[The Rover Boys at College by Edward Stratemeyer]@TWC D-Link bookThe Rover Boys at College CHAPTER XVI 1/11
SOMETHING ABOUT A CANE But if Koswell and Larkspur were guilty, they kept very quiet about it, and the Rover boys were unable to prove anything against them.
The bill for the cut-up tire came to Dick, and he paid it. The college talk was now largely about football, and one day a notice was posted that all candidates for admission on the big eleven should register at the gymnasium. "I think I'll put my name down," said Tom. "And I'll do the same," returned Dick, "but I doubt if well get much of a show, since they know nothing of our playing qualities here." There were about thirty candidates, including thirteen who had played on the big team before.

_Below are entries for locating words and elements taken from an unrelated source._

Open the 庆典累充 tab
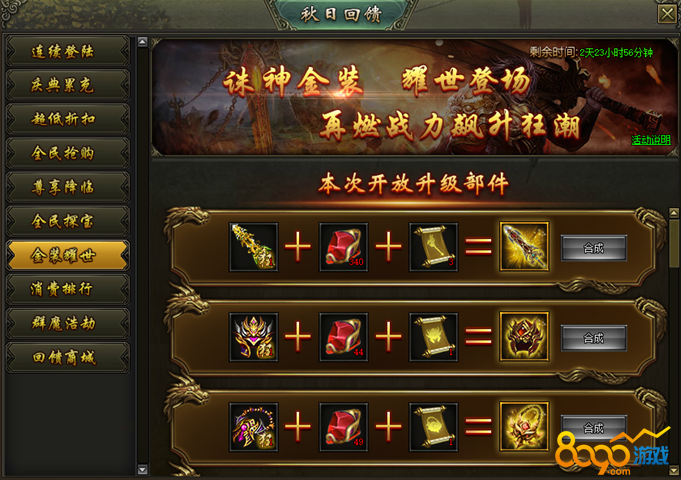This screenshot has height=480, width=681. (67, 83)
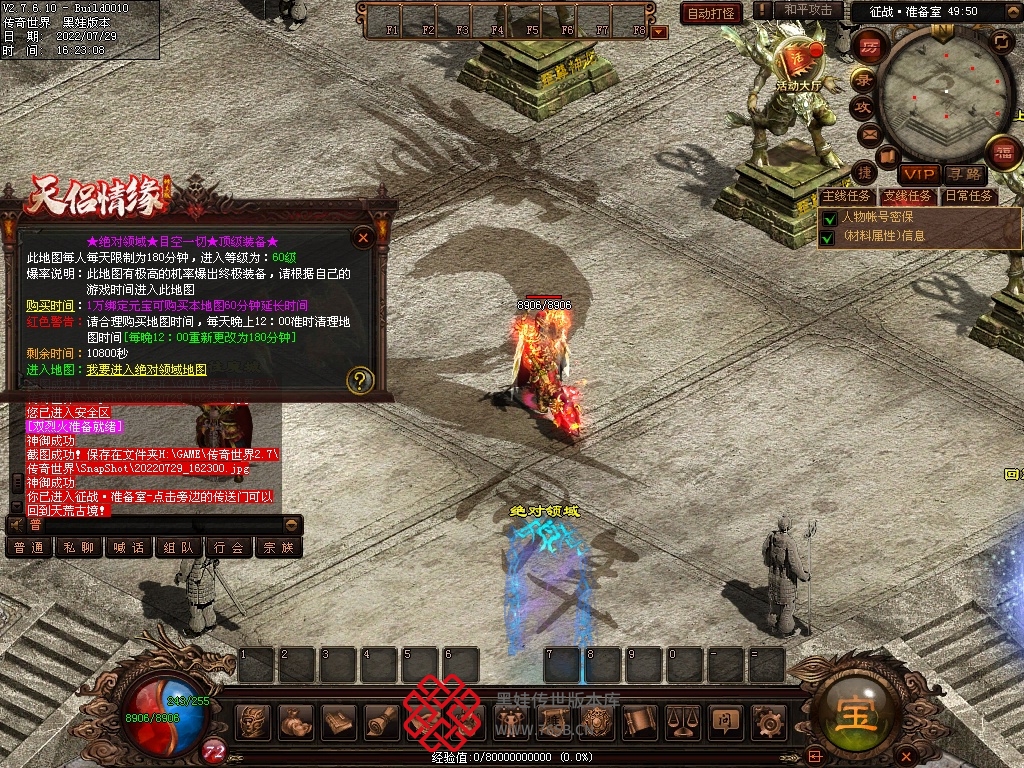Image resolution: width=1024 pixels, height=768 pixels.
Task: Close the 绝对领域 dialog window
Action: (363, 237)
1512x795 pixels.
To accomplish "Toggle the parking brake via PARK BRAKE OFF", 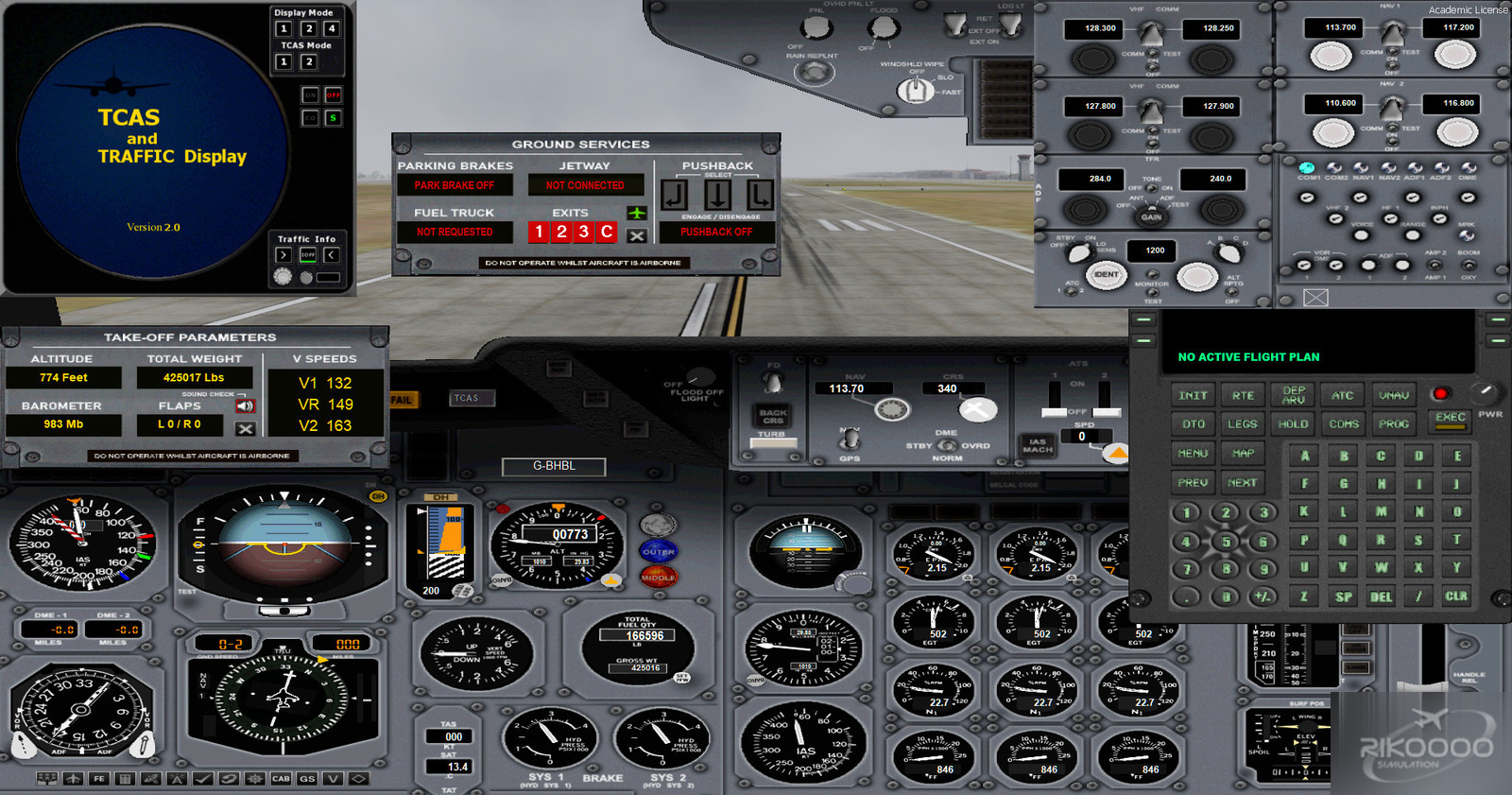I will pos(455,184).
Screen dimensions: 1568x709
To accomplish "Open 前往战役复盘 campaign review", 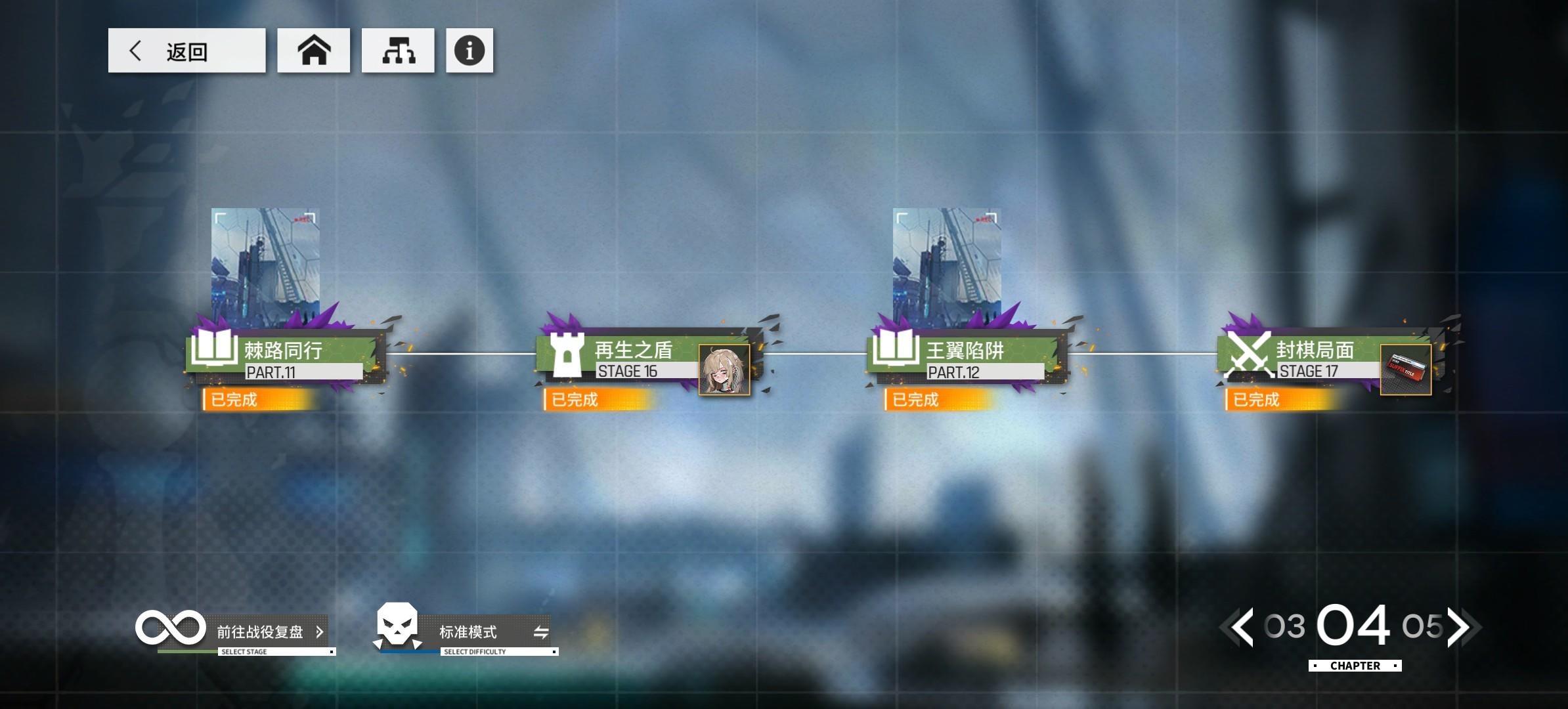I will pyautogui.click(x=260, y=632).
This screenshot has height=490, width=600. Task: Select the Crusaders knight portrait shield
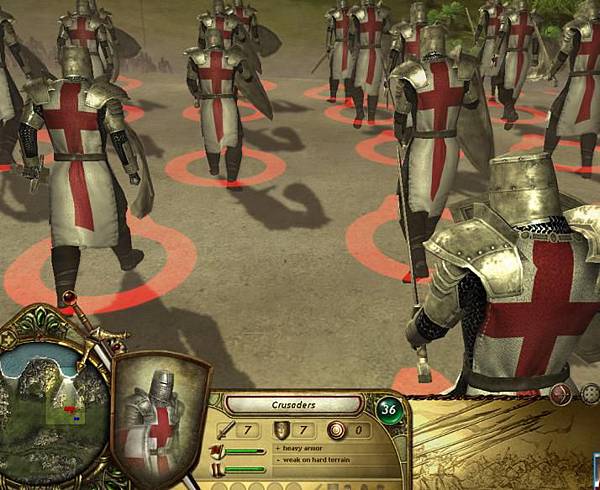(x=158, y=418)
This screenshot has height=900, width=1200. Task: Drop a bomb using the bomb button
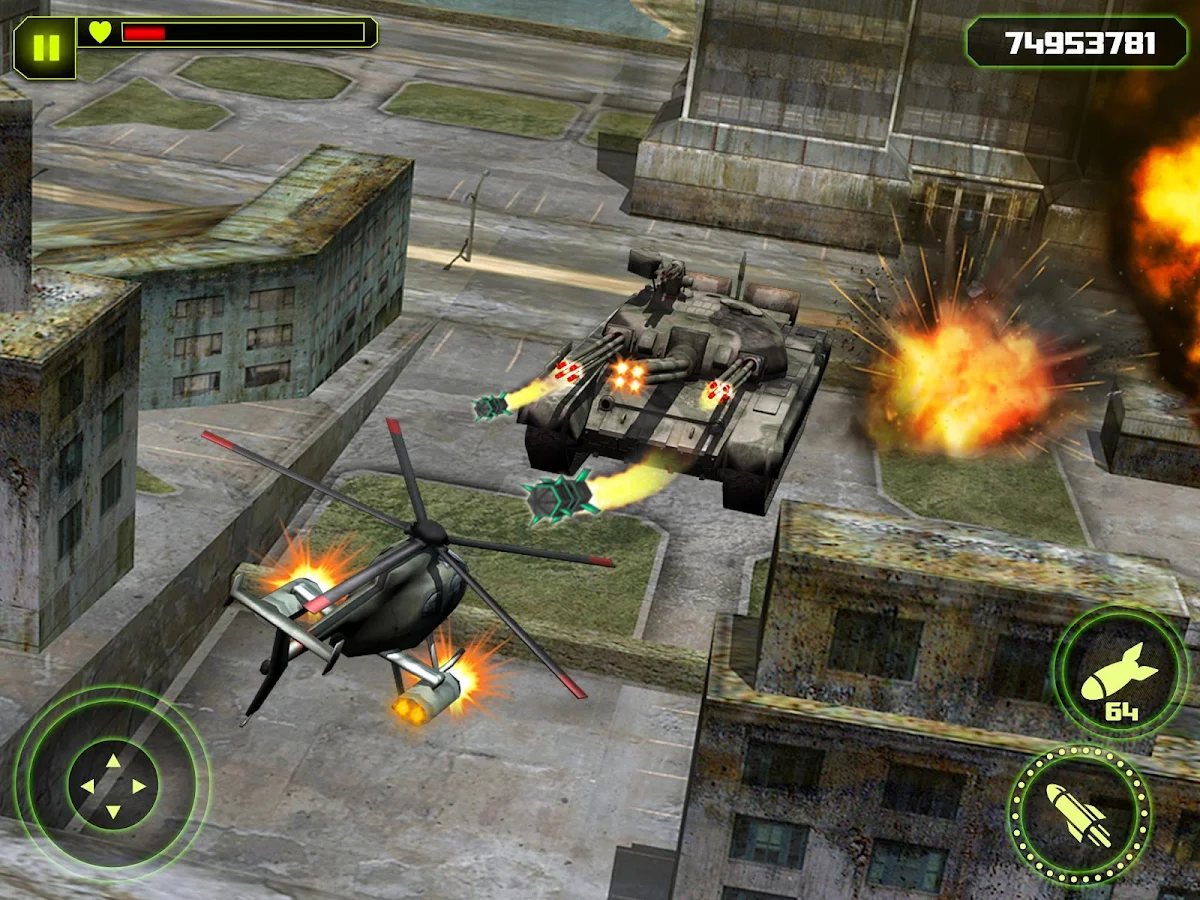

But two of these candidates were behind in then studies, and had to be dropped, by order of the faculty. "That leaves a full eleven anyway of old players," said Sam.
"Not much hope for you," he added to his brothers. "They'll do considerable shifting; every college team does," said Dick; and he was right.
After a good deal of scrub work and a general sizing up of the different candidates, four of the old players were dropped, while another went to the substitutes' bench. It was now a question between nine of the new candidates, and after another tryout Dick was put in as a guard, he having shown an exceptional fitness for filling that position.